GRETA: a yellow powder
Both AZARCON and GRETA are given for "empacho" (intestinal illness)
Both AZARCON and GRETA are almost 100% lead. Any amount is poisonous to children and adults.

 DANGER!! THESE HOME REMEDIES ALSO CONTAIN LEAD AND CAN MAKE YOU VERY SICK

Hmong community:

PAY-LOO-AH: a red powder given for rash or fever.

Asian Indian community:

GHASARD: a brown powder given as an aid to digestion.

BALA GOLI: a round, flat, black bean dissolved in "gripe water" and used for stomachache.

KANDU: a red powder used to treat stomachache.

Arab American community:

KOHL (ALKOHL): a powder used both as a cosmetic eye make-up and applied to skin infections and the navel of a newborn child.

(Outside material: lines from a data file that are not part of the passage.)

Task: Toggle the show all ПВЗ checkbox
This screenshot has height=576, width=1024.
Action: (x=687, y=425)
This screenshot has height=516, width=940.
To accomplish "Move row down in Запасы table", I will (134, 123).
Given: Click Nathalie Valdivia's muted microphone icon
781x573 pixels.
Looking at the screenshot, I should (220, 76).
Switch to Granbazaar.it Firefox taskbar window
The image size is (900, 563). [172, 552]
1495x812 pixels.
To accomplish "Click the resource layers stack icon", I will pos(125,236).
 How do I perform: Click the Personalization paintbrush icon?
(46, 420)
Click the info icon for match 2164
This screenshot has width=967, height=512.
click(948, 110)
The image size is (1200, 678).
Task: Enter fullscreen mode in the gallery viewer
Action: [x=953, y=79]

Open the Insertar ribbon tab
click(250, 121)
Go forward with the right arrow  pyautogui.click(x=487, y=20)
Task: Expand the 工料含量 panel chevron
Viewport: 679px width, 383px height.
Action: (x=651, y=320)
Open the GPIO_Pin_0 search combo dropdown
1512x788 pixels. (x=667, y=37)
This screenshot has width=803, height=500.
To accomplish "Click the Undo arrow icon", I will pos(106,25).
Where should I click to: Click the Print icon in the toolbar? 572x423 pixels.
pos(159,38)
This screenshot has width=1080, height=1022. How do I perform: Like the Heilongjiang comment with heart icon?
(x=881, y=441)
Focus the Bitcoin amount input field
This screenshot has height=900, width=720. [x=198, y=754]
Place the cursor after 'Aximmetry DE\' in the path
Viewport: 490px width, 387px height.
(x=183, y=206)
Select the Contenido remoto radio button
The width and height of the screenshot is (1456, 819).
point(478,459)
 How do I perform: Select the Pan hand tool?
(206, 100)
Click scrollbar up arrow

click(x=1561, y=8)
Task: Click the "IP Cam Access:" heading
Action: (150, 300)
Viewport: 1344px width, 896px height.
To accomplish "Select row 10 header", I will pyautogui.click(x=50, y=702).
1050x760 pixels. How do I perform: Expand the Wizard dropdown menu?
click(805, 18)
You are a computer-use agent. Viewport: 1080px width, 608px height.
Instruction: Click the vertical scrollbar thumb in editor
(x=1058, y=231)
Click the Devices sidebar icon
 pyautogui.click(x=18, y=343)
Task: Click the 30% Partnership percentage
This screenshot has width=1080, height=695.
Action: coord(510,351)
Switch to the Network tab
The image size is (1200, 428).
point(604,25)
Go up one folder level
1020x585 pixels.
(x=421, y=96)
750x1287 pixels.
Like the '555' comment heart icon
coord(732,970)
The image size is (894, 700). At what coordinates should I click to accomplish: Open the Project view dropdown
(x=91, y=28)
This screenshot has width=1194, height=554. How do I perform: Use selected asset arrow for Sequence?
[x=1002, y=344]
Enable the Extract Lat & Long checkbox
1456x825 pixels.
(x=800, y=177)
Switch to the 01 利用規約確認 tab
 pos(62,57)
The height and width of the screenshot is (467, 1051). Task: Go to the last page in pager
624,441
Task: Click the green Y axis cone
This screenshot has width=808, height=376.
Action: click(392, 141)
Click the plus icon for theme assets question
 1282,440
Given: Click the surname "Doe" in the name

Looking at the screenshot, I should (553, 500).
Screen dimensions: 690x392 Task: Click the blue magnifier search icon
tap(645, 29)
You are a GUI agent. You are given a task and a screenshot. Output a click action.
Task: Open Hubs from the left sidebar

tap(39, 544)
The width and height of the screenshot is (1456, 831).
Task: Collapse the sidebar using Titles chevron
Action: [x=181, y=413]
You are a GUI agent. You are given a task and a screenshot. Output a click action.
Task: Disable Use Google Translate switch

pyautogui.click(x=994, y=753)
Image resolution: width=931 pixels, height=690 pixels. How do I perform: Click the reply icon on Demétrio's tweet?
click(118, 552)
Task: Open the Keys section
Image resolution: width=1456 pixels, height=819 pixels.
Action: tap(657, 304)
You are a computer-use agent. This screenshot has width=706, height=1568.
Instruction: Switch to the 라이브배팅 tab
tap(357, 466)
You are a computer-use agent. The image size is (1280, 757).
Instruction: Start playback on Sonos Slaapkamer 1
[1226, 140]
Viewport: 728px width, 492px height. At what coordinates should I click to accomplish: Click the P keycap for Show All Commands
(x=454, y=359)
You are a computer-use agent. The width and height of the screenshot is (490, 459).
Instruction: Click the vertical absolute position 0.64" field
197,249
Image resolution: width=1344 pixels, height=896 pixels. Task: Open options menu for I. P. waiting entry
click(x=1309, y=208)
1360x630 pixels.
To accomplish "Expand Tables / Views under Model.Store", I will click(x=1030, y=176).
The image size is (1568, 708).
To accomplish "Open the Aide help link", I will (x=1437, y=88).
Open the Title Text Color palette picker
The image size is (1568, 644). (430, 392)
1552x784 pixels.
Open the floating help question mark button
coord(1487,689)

IF YOU HAVE TAKEN OR HAVE GIVEN A HOME REMEDY THAT CONTAINS LEAD TO A CHILD, DO THE FOLLOWING:

You should get medical attention immediately. Call your doctor, clinic, or local health department for more information or for help with treatment for lead poisoning.

You can also call the Indiana Poison Control Center telephone hotline 800/222-1222

Someone is available 24 hours/day to answer your questions and help in an emergency.

Back to top

What Does My Child’s Blood Lead Test Mean?

Blood Lead Level Suggested Actions
0-9 mcg/dL No further action, the levels are in the normal range
10-14 mcg/dL Rescreen every 3-4 months. Take notice of possible sources of lead in the child’s environment, and practice safety tips.
20-44 mcg/dL Complete medical evaluation. Find and get rid of lead hazards in the child’s environment.
45-69 mcg/dL Medical treatment and inspection of the child’s environment within 48 hours.
70 mcg/dL or above Medical emergency. Seek immediate medical treatment and inspection of the child’s environment.